▸ **WHAT NEEDS TO BE DONE**:
Pull out everything from "I'm a newbie" down to "to distorted recordings." in the guitar recording post below, copying it word for word.

▸ **SOURCE**:

_____

I'm a newbie here so please don't laugh if this is a bad idea... I've had success DI'ing my Triaxis so please don't recommend micing up an amp or stack that I don't have! I've ben playing for a long time so I know how technique affects clean to distorted recordings.

I use a Boss GT-Pro and a Mesa Boogie Triaxis with a Mesa Simul Class 2:90 to get my guitar tones. The biggest problem I find recording is that the tone itself is destructive in so far as you can't really do that much to change the root tone after you've recorded a take. With the GT-Pro it's possible to set up a nice fat distorted effects driven lead tone straight out of the studio monitors with a USB before the effects chain straight to ProTools/SX3. I play instrumentals with a lot of really fast lead so there are often punch ins and edits, I've always found it a lot easier to edit clean guitar tracks than distorted. Being able to play with the distortion on in the monitors is important to get the correct picking attack and levels of muting and harmonics but it would be great to be able to experiment with distortion from scratch over a clean track.

_____

▸ **DATA SECTION**:
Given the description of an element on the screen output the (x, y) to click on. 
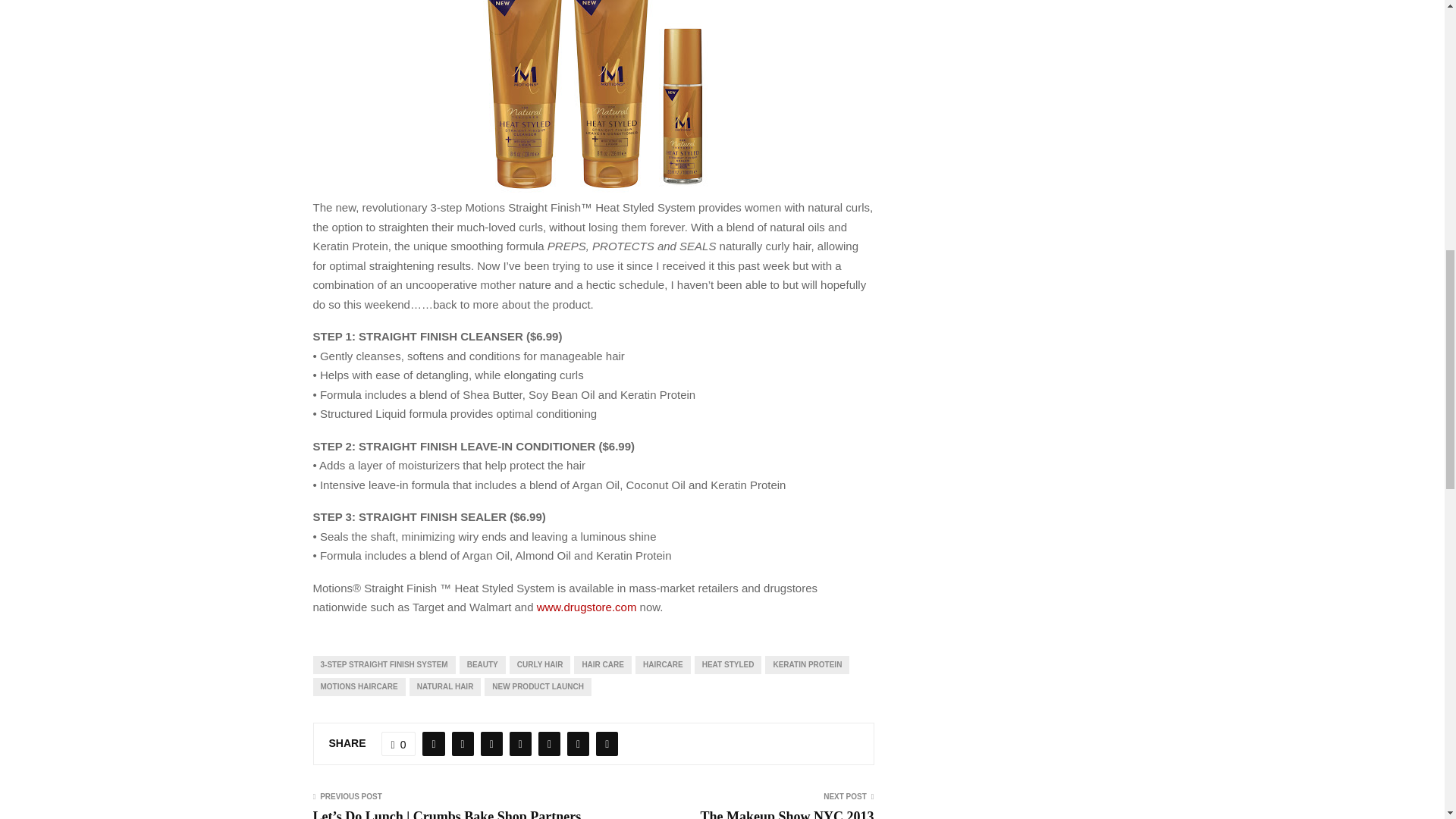
3-STEP STRAIGHT FINISH SYSTEM (383, 665)
www.drugstore.com (587, 606)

_____

▸ **ANSWER TO THIS EXERCISE**:
I'm a newbie here so please don't laugh if this is a bad idea... I've had success DI'ing my Triaxis so please don't recommend micing up an amp or stack that I don't have! I've ben playing for a long time so I know how technique affects clean to distorted recordings.